> [YOUR OBJECTIVE] Make an exact copy of the records, with the pictures left out.

───── MATERIAL TO PROCESS ─────

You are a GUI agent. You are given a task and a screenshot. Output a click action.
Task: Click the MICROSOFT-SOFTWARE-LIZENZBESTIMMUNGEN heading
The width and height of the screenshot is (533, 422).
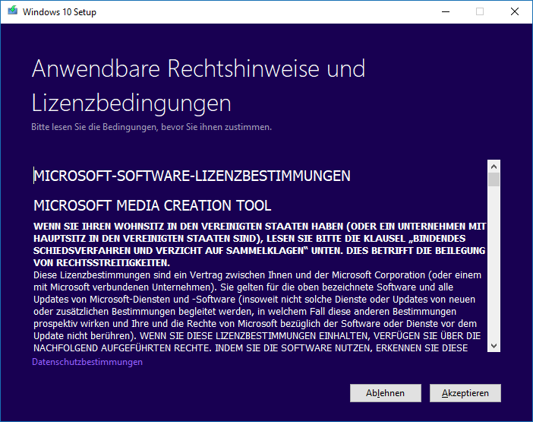click(x=192, y=176)
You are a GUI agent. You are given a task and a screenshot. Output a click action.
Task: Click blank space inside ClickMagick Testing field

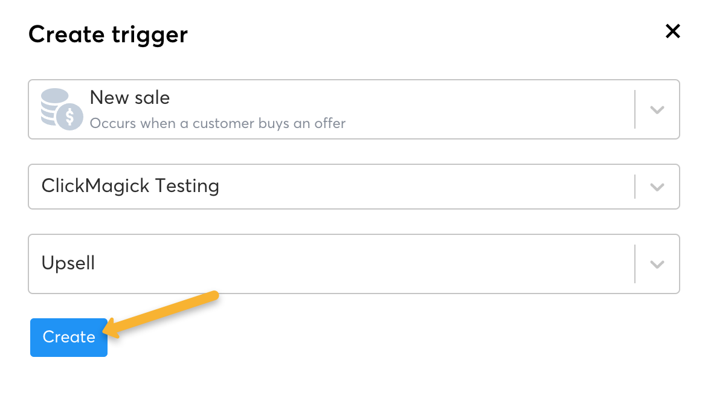point(423,187)
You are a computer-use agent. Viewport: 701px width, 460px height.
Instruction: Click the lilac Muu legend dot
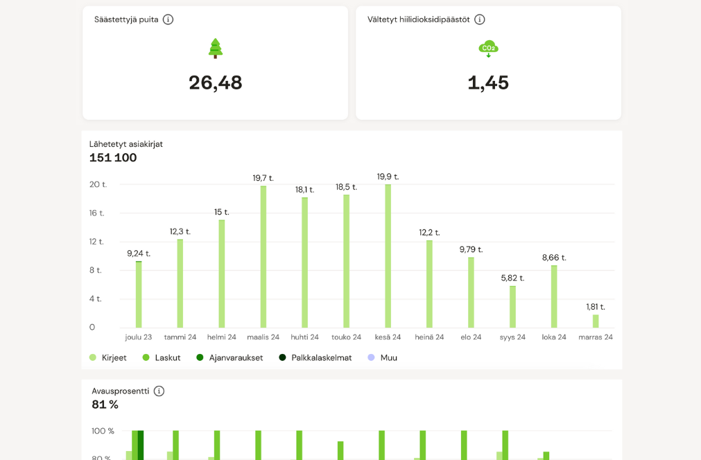[372, 357]
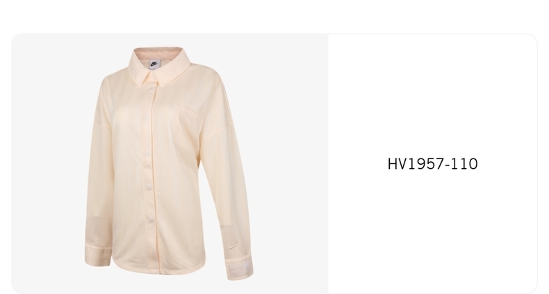Screen dimensions: 549x294
Task: Click the left sleeve cuff of shirt
Action: pos(98,256)
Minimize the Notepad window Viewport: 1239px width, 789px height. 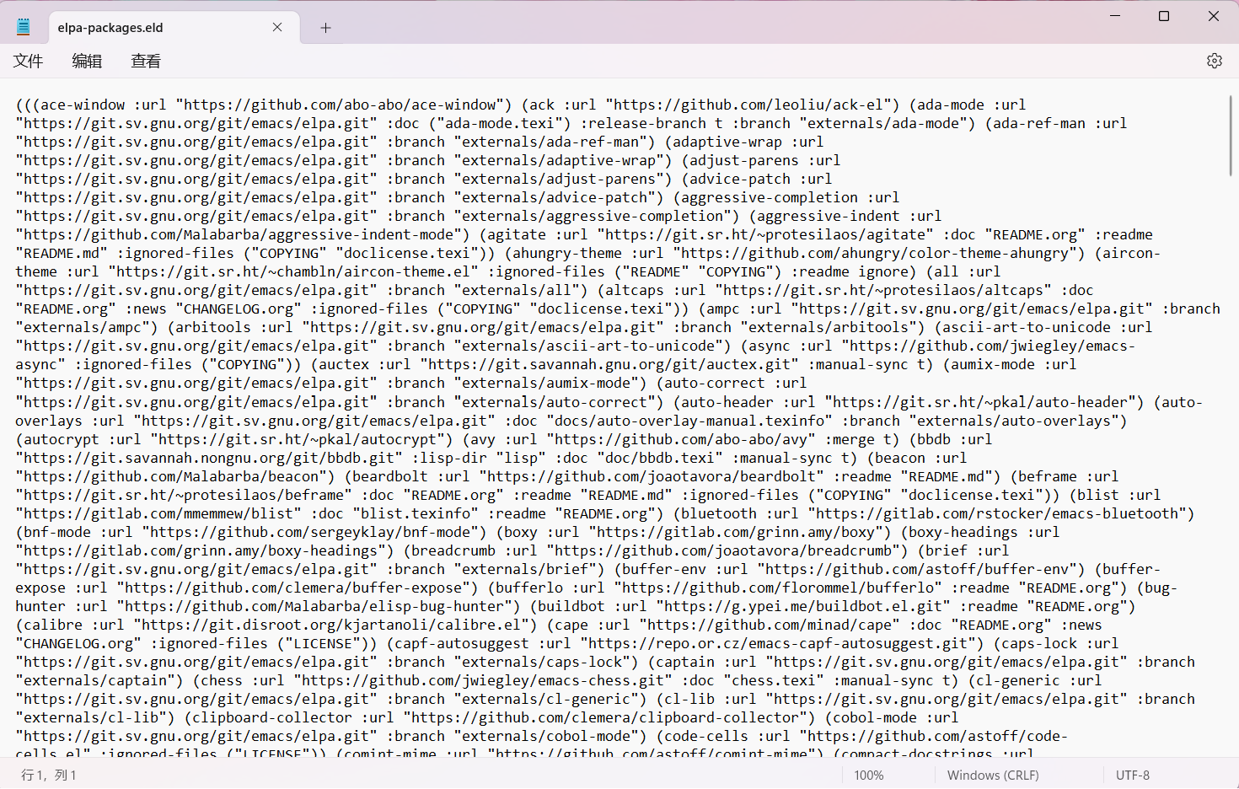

─────

> [TASK ANSWER]
You are a GUI agent. You are given a task and a screenshot. Output a click action.
Task: Click the MICROSOFT-SOFTWARE-LIZENZBESTIMMUNGEN heading
The width and height of the screenshot is (533, 422).
click(x=192, y=176)
You are a GUI agent. You are given a task and a screenshot. Output a click action.
Task: Click blank space inside ClickMagick Testing field

point(423,187)
You are a computer-use agent. Viewport: 701px width, 460px height.
Instruction: Click the lilac Muu legend dot
[372, 357]
Screen dimensions: 549x294
Task: Click the left sleeve cuff of shirt
Action: pos(98,256)
Minimize the Notepad window Viewport: 1239px width, 789px height. 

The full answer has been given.